### DIRECTIVES:
1. From the article on forgiveness below, list everything that the quoted Ephesians 4 verse says should be put away.
2. In the article on forgiveness below, how many times does Jesus say Peter should forgive?
3. Write a continuation of the article on forgiveness below, starting after its final sentence.
=== TEXT EXCERPT ===
If you are trying to forgive but still feel hurt, start here
Forgiveness is one of those things that sounds a lot simpler from the outside than it actually feels when you are the one carrying the wound. You may genuinely want to forgive. You may know bitterness is not where you want to live. You may even feel like God is clearly telling you to let go of revenge and move forward. But that does not automatically make the pain disappear. The memory can still sting. The loss can still feel real. The hurt can still feel tender long after you have decided you do not want to stay stuck in anger.
That is one reason I think it helps to go back to passages that speak honestly about forgiveness instead of treating it like a quick emotional reset. Scripture does call us to forgive, but it does not do that by pretending wounds are small. It talks about mercy, humility, vengeance, and the grace of God in ways that actually help shape the heart. If you are trying to forgive but still feel hurt, these passages are a good place to start.
Matthew 18:21–35
In Matthew 18, Peter asks Jesus how many times he is supposed to forgive someone who sins against him. Jesus answers by saying not seven times, but seventy-seven times, and then He tells the parable of the unforgiving servant. In context, the point is not that sin is no big deal. The point is that forgiven people are meant to become forgiving people because of how much mercy they themselves have received from God.
That matters when forgiveness feels hard because it shifts the focus away from whether the person who hurt you has made themselves easy to forgive. Jesus roots forgiveness in grace, not in the other person’s worthiness. That does not mean trust is instantly rebuilt or that pain vanishes overnight. It means the starting point for forgiveness is remembering how deeply you have been shown mercy by God. That is where this passage pushes your heart first.
Ephesians 4:31–32
Ephesians 4 says, “Let all bitterness and wrath and anger and clamor and slander be put away from you,” and then, “Be kind to one another, tenderhearted, forgiving one another, as God in Christ forgave you.” In context, Paul is talking about what it looks like to live as someone who has been made new in Christ. Forgiveness here is part of a whole new way of living, not just one isolated command dropped into the middle of nowhere.
=== RECORD EXCERPTS ===
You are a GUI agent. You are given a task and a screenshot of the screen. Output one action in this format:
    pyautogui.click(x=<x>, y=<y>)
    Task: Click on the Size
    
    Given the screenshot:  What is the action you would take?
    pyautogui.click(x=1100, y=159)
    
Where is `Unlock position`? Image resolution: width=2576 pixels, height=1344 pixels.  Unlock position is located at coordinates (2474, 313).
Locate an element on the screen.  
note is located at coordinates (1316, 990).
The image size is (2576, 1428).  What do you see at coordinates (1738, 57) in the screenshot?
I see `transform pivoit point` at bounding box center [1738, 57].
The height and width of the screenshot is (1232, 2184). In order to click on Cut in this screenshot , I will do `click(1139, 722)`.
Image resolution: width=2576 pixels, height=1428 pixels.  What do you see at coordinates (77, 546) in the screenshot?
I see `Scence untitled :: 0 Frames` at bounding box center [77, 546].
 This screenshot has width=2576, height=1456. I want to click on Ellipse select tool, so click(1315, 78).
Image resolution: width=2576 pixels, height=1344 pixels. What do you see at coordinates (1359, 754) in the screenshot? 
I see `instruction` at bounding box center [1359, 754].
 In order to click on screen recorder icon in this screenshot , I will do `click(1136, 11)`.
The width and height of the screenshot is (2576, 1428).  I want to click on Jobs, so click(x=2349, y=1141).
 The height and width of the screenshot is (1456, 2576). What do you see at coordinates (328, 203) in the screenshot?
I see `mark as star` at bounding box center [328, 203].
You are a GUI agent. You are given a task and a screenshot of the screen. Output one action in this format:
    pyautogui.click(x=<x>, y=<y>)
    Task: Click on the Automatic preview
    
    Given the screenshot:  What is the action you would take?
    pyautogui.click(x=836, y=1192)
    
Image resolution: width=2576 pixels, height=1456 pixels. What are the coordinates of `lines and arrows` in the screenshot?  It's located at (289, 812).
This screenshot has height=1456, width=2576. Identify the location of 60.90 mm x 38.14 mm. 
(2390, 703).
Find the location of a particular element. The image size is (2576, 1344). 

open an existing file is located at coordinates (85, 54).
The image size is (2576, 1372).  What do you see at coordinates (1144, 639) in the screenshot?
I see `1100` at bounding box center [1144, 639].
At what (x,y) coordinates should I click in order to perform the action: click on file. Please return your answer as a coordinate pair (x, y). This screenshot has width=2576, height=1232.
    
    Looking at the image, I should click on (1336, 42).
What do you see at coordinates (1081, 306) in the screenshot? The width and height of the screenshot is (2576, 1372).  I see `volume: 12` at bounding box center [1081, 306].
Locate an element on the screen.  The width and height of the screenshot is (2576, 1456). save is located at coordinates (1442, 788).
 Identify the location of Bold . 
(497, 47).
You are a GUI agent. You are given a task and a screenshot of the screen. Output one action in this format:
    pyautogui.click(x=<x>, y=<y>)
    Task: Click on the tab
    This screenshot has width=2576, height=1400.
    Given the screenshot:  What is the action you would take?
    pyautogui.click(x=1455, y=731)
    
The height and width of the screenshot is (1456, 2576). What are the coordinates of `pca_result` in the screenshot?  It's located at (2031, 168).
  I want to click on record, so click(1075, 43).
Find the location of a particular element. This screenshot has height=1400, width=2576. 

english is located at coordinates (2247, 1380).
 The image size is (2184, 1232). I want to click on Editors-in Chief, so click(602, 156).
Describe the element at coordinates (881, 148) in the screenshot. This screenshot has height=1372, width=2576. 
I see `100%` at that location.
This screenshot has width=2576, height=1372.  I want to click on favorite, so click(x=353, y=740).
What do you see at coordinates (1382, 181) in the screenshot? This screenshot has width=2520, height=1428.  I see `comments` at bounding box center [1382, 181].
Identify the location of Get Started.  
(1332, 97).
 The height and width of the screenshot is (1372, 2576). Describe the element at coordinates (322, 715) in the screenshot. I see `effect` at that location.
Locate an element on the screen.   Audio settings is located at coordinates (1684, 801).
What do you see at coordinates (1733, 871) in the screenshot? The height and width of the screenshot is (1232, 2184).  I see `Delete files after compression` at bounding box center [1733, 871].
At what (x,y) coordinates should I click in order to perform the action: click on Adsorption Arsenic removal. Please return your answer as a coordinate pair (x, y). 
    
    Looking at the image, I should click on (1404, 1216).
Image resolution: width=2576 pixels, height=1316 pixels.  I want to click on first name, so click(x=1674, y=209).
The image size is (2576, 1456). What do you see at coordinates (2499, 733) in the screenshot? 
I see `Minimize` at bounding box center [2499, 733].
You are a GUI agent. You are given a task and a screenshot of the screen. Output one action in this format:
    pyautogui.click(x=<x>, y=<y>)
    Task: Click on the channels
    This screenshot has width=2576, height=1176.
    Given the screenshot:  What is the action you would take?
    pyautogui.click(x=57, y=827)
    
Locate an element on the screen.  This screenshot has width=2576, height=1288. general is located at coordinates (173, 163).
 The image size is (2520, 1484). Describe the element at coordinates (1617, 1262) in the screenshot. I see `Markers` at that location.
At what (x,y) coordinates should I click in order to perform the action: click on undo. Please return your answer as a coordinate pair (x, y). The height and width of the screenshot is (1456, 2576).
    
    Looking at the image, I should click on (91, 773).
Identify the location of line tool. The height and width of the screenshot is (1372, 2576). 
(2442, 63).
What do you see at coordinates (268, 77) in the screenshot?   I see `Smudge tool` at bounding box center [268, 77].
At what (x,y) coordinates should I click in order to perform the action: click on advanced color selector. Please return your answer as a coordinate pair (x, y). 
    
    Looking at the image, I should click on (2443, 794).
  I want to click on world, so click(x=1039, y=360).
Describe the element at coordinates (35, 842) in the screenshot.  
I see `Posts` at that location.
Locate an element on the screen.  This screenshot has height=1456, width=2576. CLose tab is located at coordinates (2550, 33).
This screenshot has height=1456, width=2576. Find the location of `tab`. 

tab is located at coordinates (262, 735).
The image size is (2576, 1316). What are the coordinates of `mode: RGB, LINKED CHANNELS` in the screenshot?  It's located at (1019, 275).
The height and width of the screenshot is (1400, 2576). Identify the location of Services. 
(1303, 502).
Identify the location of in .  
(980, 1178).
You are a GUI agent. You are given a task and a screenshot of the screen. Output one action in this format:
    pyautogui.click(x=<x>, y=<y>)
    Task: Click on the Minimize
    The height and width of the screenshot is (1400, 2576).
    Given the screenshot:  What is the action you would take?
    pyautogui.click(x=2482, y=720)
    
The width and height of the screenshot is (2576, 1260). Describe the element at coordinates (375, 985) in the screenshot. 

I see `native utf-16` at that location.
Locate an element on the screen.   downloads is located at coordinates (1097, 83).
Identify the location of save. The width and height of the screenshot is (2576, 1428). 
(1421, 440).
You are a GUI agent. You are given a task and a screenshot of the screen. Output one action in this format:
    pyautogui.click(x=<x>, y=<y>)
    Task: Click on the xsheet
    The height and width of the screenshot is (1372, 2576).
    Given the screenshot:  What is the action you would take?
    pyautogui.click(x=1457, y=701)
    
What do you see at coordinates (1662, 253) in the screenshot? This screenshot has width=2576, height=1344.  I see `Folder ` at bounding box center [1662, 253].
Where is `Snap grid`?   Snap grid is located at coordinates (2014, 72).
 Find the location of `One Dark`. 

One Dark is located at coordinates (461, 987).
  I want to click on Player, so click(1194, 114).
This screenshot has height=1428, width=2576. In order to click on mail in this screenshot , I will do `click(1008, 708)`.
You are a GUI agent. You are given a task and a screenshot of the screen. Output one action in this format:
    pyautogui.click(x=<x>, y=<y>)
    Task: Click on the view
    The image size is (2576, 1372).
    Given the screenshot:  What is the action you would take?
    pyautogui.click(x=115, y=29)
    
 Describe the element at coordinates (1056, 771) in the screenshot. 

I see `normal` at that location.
===
### ANSWERS GIVEN:
1. Bitterness, wrath, anger, clamor, and slander.

2. Not seven times, but seventy-seven times.

3.
I think this passage helps so much because it goes straight at the stuff that hurt can turn into over time. Bitterness. Anger. Harshness. Those things can start feeling normal when a wound keeps getting replayed in your mind. Paul does not pretend they are harmless. He tells believers to put them away and to forgive as they have been forgiven. That does not downplay what happened. It just refuses to let what happened shape your heart more than God’s grace does.
Romans 12:17–21
Romans 12 is such an important passage for hurt people because it speaks directly to the part of you that wants justice now. Paul says, “Repay no one evil for evil,” and then, “Beloved, never avenge yourselves, but leave it to the wrath of God.” In context, this is not saying evil does not matter. It is saying vengeance belongs to God, not to you. That is a big difference.
When you are trying to forgive, one of the hardest parts is often not the pain itself. It is the desire to make sure the other person really feels what they did. This passage reminds you that you do not have to become the judge to take the hurt seriously. God sees what happened. He is not confused about wrong. Forgiveness is not calling evil good. It is refusing to let revenge become your job.
Colossians 3:12–14
In Colossians 3, Paul tells believers to put on compassion, kindness, humility, meekness, patience, and forgiveness. Then he says, “Above all these put on love, which binds everything together in perfect harmony.” In context, forgiveness is part of the daily character of people who belong to Christ. It is not presented like a one-time feeling. It is part of what believers put on as they walk in their new life.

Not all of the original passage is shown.